Da Tanka, she had heard, was living with another woman. Yet he refused to admit being the guilty party. It would not do for someone like da Tanka to be a public adulterer. So he had said. Pompously. Crossly. Horace Spire, to give him his due, hadn’t given a damn one way or the other.
‘When you die, Mr Mileson, have you a preference for the flowers on your coffin? It is a question I ask because I might send you off a wreath. That lonely wreath. From ugly, frightful Mrs da Tanka.’
‘What?’ said Mr Mileson, and she repeated the question.

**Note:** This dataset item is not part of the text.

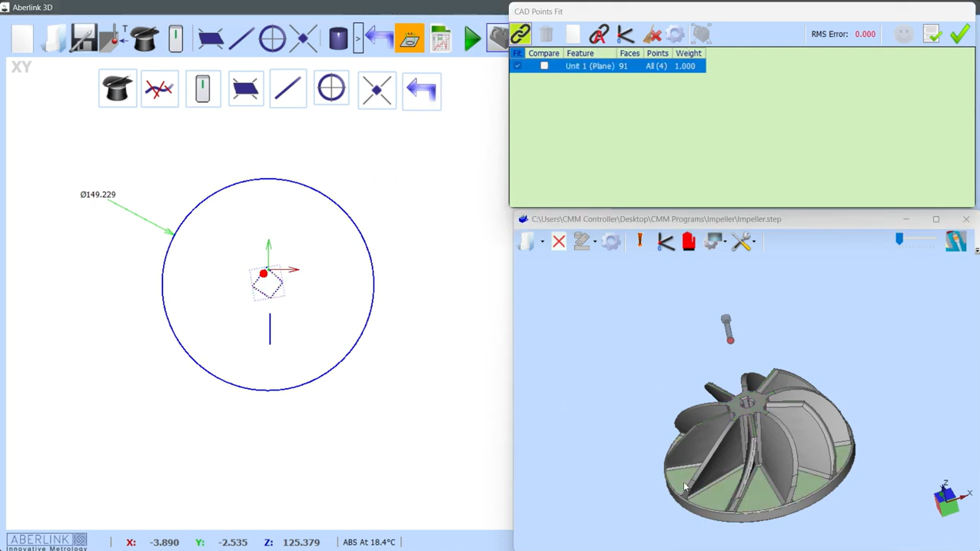This screenshot has width=980, height=551.
Task: Toggle the Fit checkbox for Unit 1 (Plane)
Action: [517, 66]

‘Oh well – cow-parsley, I suppose.’ He said it, taken off his guard by the image she created; because it was an image he often saw and thought about. Hearse and coffin and he within. It would not be like that probably. Anticipation was not in Mr Mileson’s life. Remembering, looking back, considering events and emotions that had been at the time mundane perhaps – this kind of thing was more to his liking. For by hindsight there was pleasure in the stream of time. He could not establish his funeral in his mind; he tried often but ended up always with a funeral he had known: a repetition of his parents’ passing and the accompanying convention.